Roger Smith and Ann-Margret Wedding Day
AP/Shutterstock

Those musical skills paid off for her when she burst onto the scene as a vivacious singer-dancer in the early ’60s movie musicals Bye Bye Birdie and Viva Las Vegas. The latter introduced her to Elvis Presley, and they had an instant attraction. “Music ignited a fiery, pent-up passion inside Elvis and inside me,” she says. “It was an odd, funny, inspiring and wonderful sensation.” Their romance flamed out, but they remained lifelong friends.

Not long afterward, Ann-Margret tied the knot with actor Roger Smith (77 Sunset Strip). “I knew I was going to marry him on the third date,” she says. They soon became inseparable, and he gave up acting to manage her career. “They couldn’t stand to be apart from each other, being on film sets on opposite ends of the country,” a friend tells Closer Weekly in the magazine’s latest issue, on newsstands now. “Roger stepping in as her manager was a way for them to always be together.”

Roger took care of her personally and professionally, helping her grow beyond her sex-kitten persona. “The critics had an image of me, and they wouldn’t accept any other,” she says. “I was a cartoon character.” (In fact, she provided the voice of “Ann-Margrock” in The Flintstones.) But challenging parts in provocative ’70s films like Carnal Knowledge and Tommy changed all that, garnering her critical acclaim and attention from awards-show voters.
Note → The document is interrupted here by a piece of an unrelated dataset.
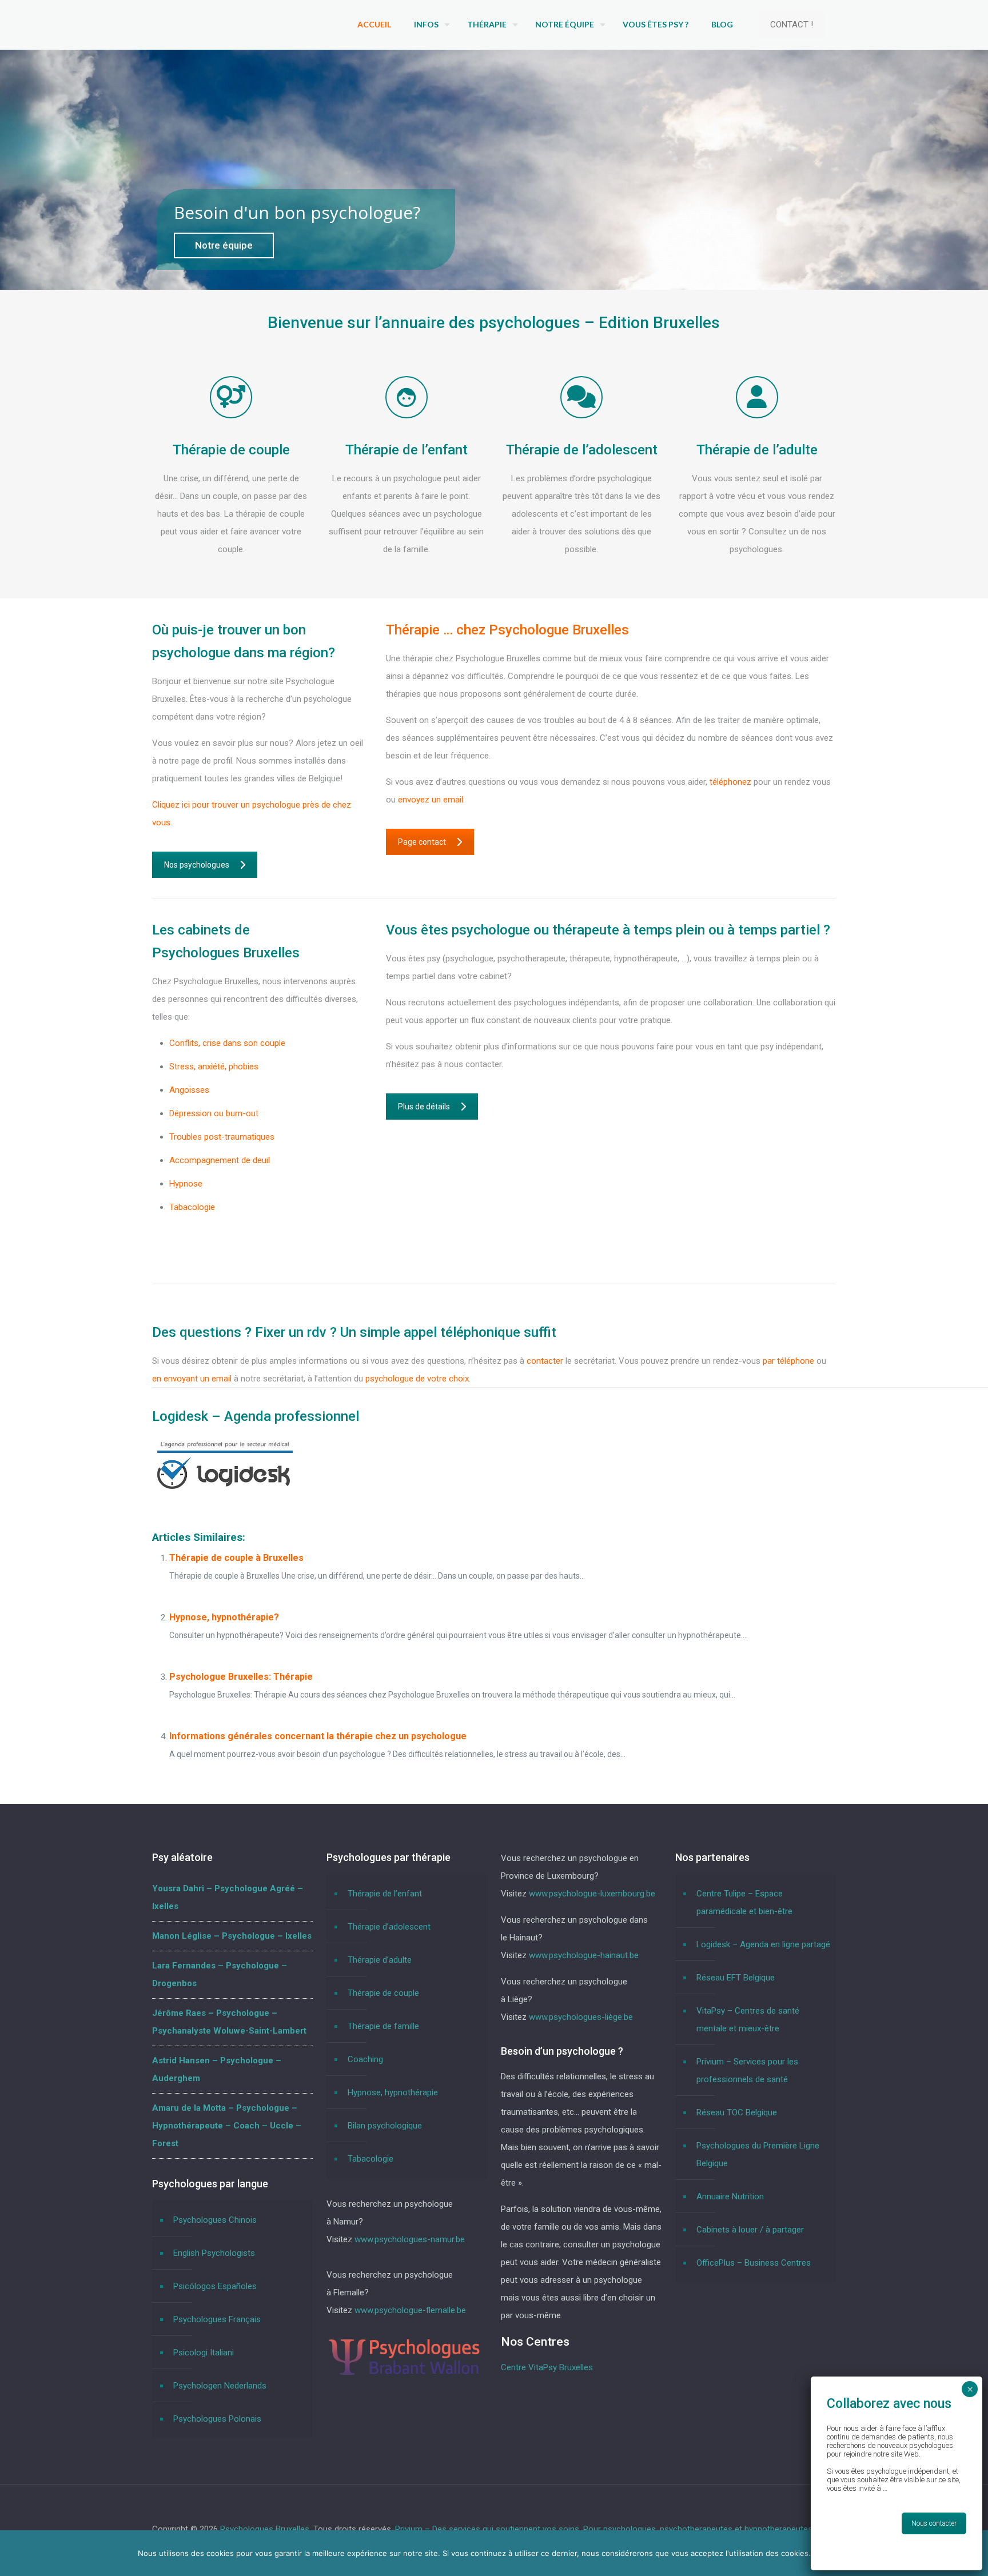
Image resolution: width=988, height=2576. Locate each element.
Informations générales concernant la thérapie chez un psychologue (318, 1736)
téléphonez (732, 782)
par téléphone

But her favorite role in those years was as stepmother to Roger’s three children from his first marriage. “I met them when they were 3, 6, and 7,” she says of stepdaughter Tracey, now 62, and stepsons Jordan, 61, and Dallas, 57. She’s still close to all of them today and says proudly, “Two of them are doctors.”

Ann-Margret and Roger Smith in 2017
Invision/AP/Shutterstock

Ann-Margret kept working steadily over the years, appearing in hits like the Grumpy Old Men movies with Walter Matthau and Jack Lemmon and winning an Emmy for a guest shot on Law & Order: SVU in 2010. But she put her career on the back burner for years to care for Roger while he battled myasthenia gravis and Parkinson’s disease. “I kept saying no, no, no to everything because I was taking care of him,” she says. “If you’re a spouse, if one of you has a broken wing, the other takes over.”

Sadly, Roger died at 84 in 2017. “She certainly mourned for Roger but, more than anything, she fondly recalled the life they made together,” the friend says. “To her, a great love story doesn’t end with death. You carry their spirit with you.”

That’s exactly what Ann-Margret is doing these days as she embraces getting older. “I always think that age is a natural progression, and I’m ready for it,” the recent Happy! guest star says. “Whatever! I’m going to be the best 85-year-old I can be.”